Münster (mfm/mk) – Immuntherapeutika können bei schweren Erkrankungen wie Multipler Sklerose und Transplantat-Abstoßungen Wunder wirken. Für einige wenige Patienten kann ihr Einsatz aber gefährlich werden – sie erkranken an einer Entzündung des Gehirns, die als Nebenwirkung der Medikamente eingestuft wird und sogar tödlich sein kann. Wissenschaftler von der münsterschen Uni-Klinik für Allgemeine Neurologie wollen nun herausfinden, ob und wie es möglich ist, die hochwirksamen Medikamente einzusetzen, ohne dass diese gefährliche Nebenwirkung auftritt. Dafür erhalten sie von einem US-amerikanischen Firmenkonsortium umgerechnet rund 220.000 Euro Förderung.

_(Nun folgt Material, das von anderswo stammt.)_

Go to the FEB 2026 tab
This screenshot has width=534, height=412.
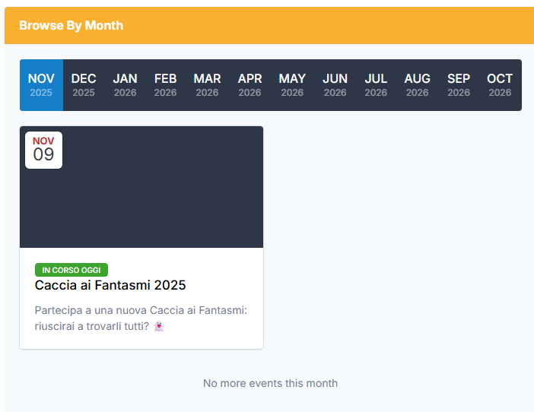pyautogui.click(x=165, y=85)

Die progressive multifokale Leukoenzephalopathie (PML) tritt nur bei ca. 0,1 Prozent der Patienten auf, die mit Medikamenten behandelt werden, die das Immunsystem beeinflussen. Auch HIV-Infizierte, deren Immunsystem nicht durch die Medikamente, sondern durch die Infektion selbst modifiziert wird, können diese gefährliche Entzündung des Gehirns bekommen. Die Wissenschaftler aus der Arbeitsgruppe von Prof. Dr. med. Heinz Wiendl, Leiter der Klinik für Allgemeine Neurologie, wollen in ihrem groß angelegten Forschungsprojekt nun Lösungen für das Problem der Nebenwirkungen finden.

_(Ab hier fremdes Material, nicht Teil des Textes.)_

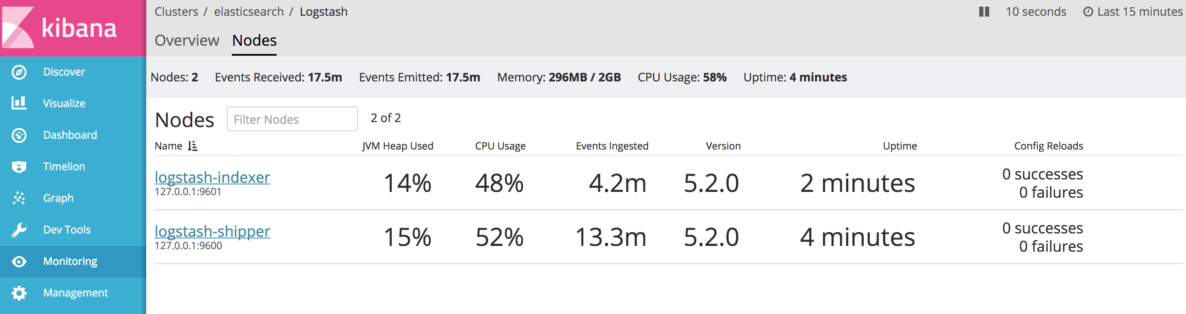The width and height of the screenshot is (1186, 314).
Task: Go to elasticsearch breadcrumb
Action: (x=249, y=12)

„Wir wollen zunächst bestimmen, welche Zellen wichtig sind, um die Viren im Hirngewebe zu bekämpfen, also dort, wo sie Schaden anrichten“, berichtet Dr. Nicholas Schwab, der als Neuroimmunologe in Wiendls Arbeitsgruppe tätig ist. Danach soll dann geklärt werden, ob sich diese spezifischen Zellen beeinflussen lassen. Sollten die Forscher erfolgreich bestimmen, mit welchen Zellen der Körper die Erkrankung bekämpfen kann, könnte die Virusinfektion im Idealfall nicht nur therapiert, sondern sogar verhindert werden. „Man könnte diese Zellen dann spezifisch stimulieren oder Patienten sogar impfen, um den Körper gegen PML resistenter zu machen“, schildert Heinz Wiendl ein mögliches Zukunftsszenario.

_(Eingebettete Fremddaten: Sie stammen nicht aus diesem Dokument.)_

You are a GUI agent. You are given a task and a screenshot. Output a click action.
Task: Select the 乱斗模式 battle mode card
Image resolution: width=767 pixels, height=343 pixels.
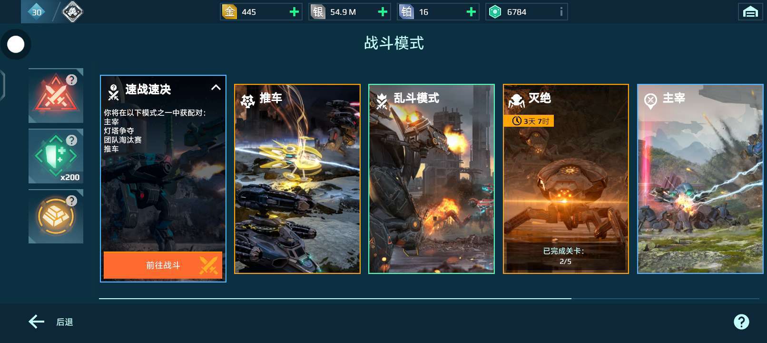432,179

Aber auch ohne Impfung könnten Patienten effektiv vor PML geschützt werden: Wenn nämlich bekannt ist, dass ihrem Immunsystem die Zellen fehlen, um das Virus zu bekämpfen, würden sie gar nicht erst mit Immuntherapeutika behandelt und entgingen so dem Risiko einer Infektion. Erst kürzlich hat die Arbeitsgruppe hier Fortschritte erreicht: Sie etablierte einen Test, der dabei helfen könnte, die Wahrscheinlichkeit einer PML besser vorherzusagen. Unterstützt wurde das Team dabei von Professor Robert Fox aus Cleveland/USA, der zahlreiche Bioproben von PML-Patienten zur Verfügung stellt, sowie von einer Arbeitsgruppe des Universitätsklinikums München. Mit den Fördermitteln des US-amerikanischen PML-Konsortiums, für das sich die Pharmafirmen Biogen Idec, Bristol-Myers Squibb, Pfizer, MedImmune und Roche zusammengeschlossen haben, wollen Wiendl und sein Team diese vielversprechende Forschung nun weiter vorantreiben.